Pyongyang announced last week it would test a nuclear device but did not say when. There has been speculation it might choose Kim's ninth anniversary at the helm of the Stalinist North.
''The world admires the absolute power and greatness of our dear leader,'' the Korean Central News Agency (KCNA) quoted from a newspaper editorial, effusive even by state media standards.
Referring to what it called Kim's outstanding wisdom and extraordinary political ability, the Rodong Sinmun editorial said: ''He set a brilliant example in modelling the whole party on the great 'juche' (self-reliance) idea, advancing the revolution with the might of ideology and opening the heyday of socialism.
''Our great leader Kim Jong-il's leadership has written a history of strengthening the solidarity of our revolutionary spirit and creating a miracle of the century.'' But there was no word on the planned nuclear test.
In Beijing, a source with close ties to Pyongyang said that North Korea might bring the test date forward because of anger of a contentious remark by China's UN ambassador.
The ambassador had suggested that China, the nearest the isolated North has to an ally, would not protect Pyongyang if it went ahead with the test.
The source said North Korean generals had bristled at the notion of needing China's protection and had urged Kim Jong-il to bring the test date forward.
An international furore over the planned test -- which the North said it had been goaded into by what it considers a US threat of nuclear war and economic sanctions -- coincides with ice-breaking summits by Japanese Prime Minister Shinzo Abe in Beijing today and in South Korea the following day.
FIRST COMMUNIST DYNASTY
Kim became the communist world's first dynastic successor when in 1997, three years after the death of his father, state founder Kim Il-sung, he formally took over as general secretary of the Workers' Party of Korea and with it undisputed leadership of the North.

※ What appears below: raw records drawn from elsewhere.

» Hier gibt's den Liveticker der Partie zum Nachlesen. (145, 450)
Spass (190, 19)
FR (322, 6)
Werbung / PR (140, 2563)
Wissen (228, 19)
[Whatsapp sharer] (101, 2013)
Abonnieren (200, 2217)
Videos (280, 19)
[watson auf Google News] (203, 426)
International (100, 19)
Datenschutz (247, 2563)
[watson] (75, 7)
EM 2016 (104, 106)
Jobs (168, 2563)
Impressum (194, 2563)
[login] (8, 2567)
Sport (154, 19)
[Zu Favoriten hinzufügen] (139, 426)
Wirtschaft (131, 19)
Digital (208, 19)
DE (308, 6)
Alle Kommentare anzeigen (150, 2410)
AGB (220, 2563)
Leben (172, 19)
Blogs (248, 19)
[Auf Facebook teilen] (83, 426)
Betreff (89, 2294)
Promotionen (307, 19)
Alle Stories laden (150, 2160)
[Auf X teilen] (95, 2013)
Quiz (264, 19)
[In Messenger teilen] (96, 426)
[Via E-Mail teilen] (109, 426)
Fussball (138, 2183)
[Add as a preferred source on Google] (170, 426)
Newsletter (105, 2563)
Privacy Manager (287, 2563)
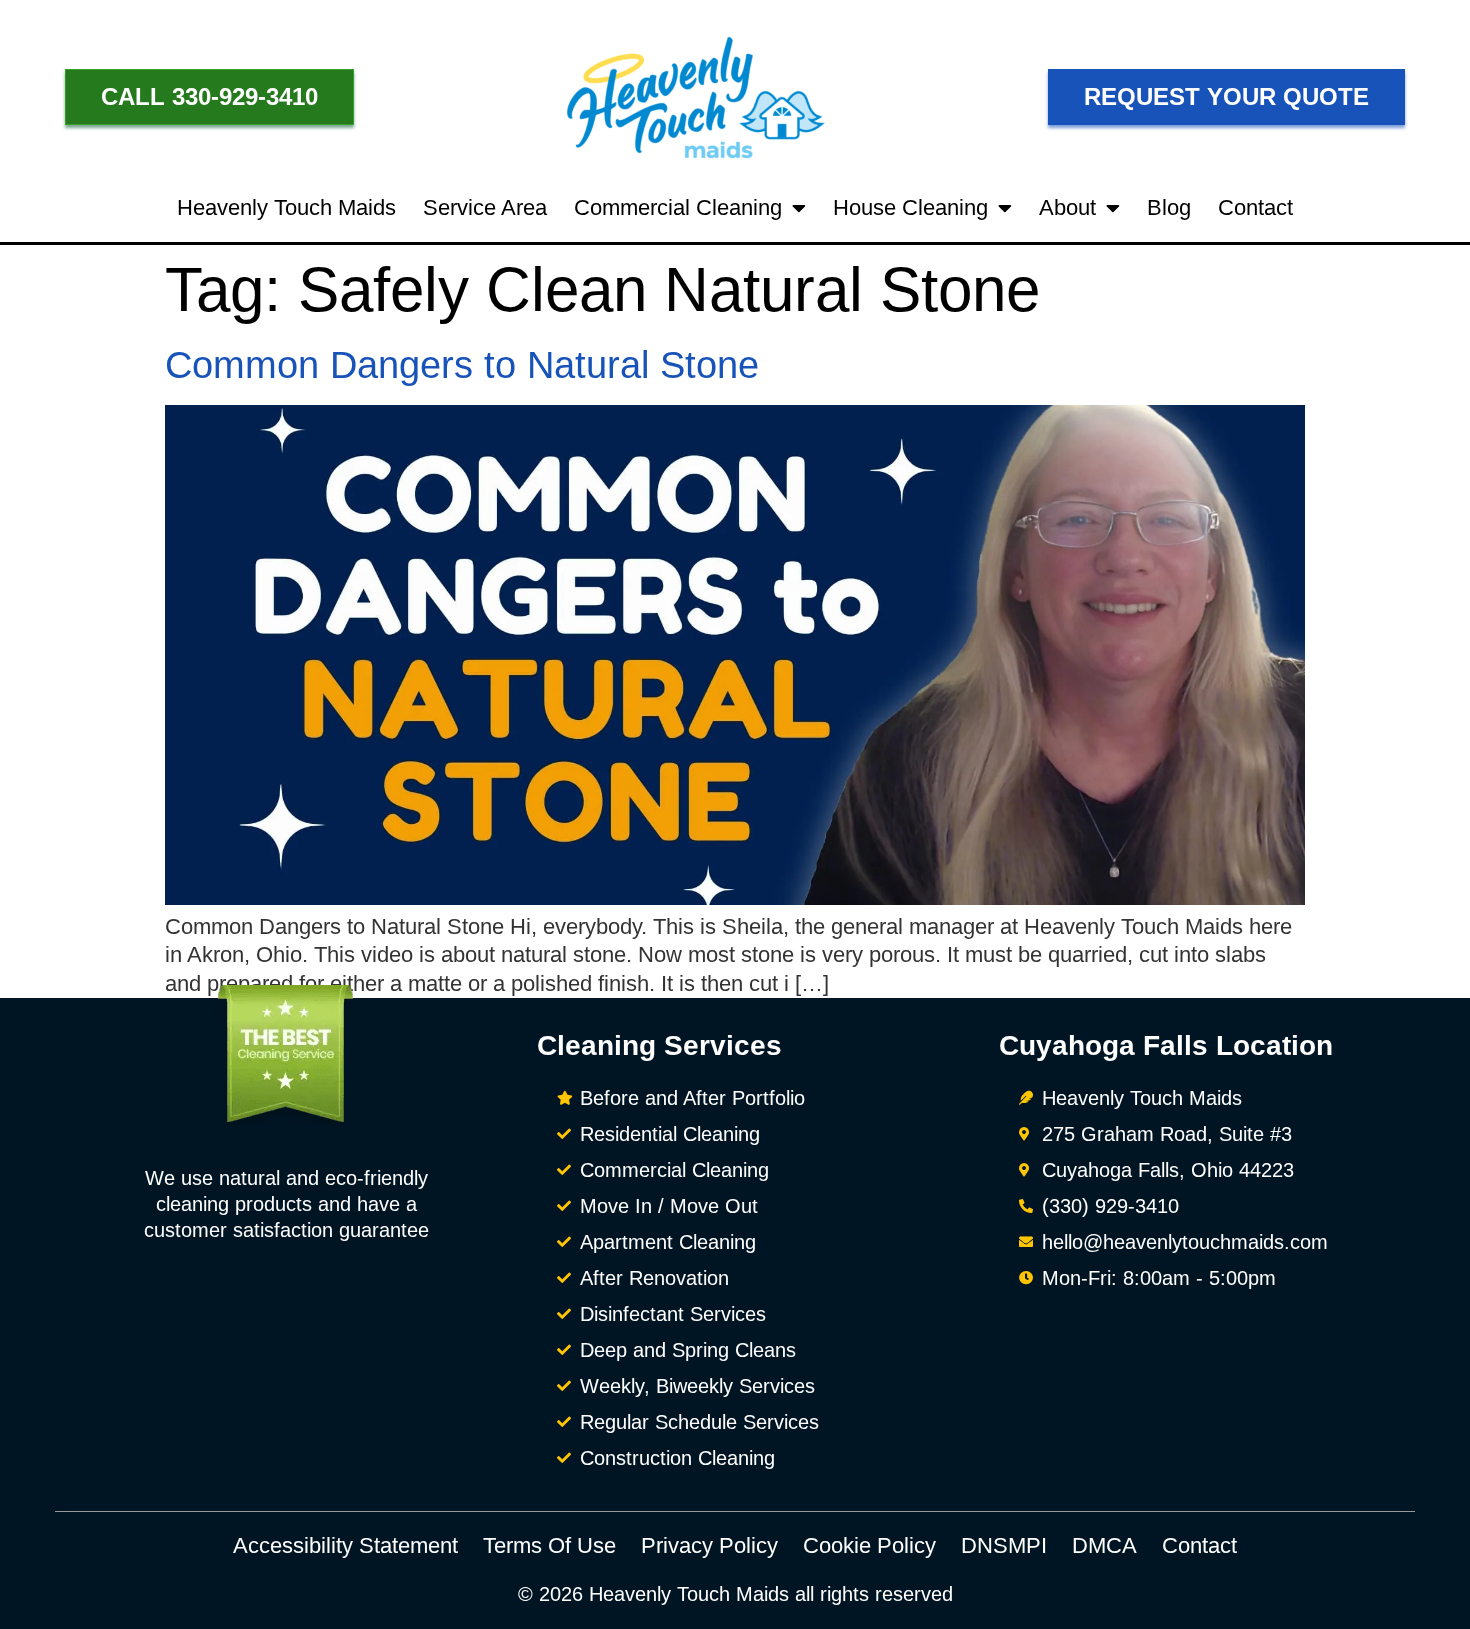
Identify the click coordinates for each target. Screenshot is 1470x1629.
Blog (1169, 207)
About (1067, 207)
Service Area (485, 207)
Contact (1255, 207)
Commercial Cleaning (678, 207)
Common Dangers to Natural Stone (462, 365)
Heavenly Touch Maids (286, 207)
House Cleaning (910, 207)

Since his rise to power, the reclusive state's already weak economy has turned steadily poorer, forcing it to rely heavily on aid, especially from key neighbours China and South Korea.
Famine killed an estimated 10 percent of the population -- around 2.5 million people -- in the late 1990s, and government and rights groups say North Korea has one of the world's worst human rights records.
Adding to the latest tensions, South Korean border troops fired warning shots yesterday after North Korean soldiers briefly crossed over the Military Demarcation Line which has marked the de facto boundary between the two states since the 1950-53 Korean War armistice.
Today, just 50 km north of the South Korean capital, the Panmunjom sector of the Demilitarised Zone (DMZ) that bisects the peninsula appeared quiet, with the usual hundreds of tourists visiting the Cold War's last frontier.
Out of sight for the coachloads of rubberneckers, more than 1 million troops stand guard on both sides of the DMZ, with a huge arsenal of artillery and missiles pointed at each other.
The normal contingent of military police patrolled the Panmunjom truce village, a Reuters photographer at the scene said.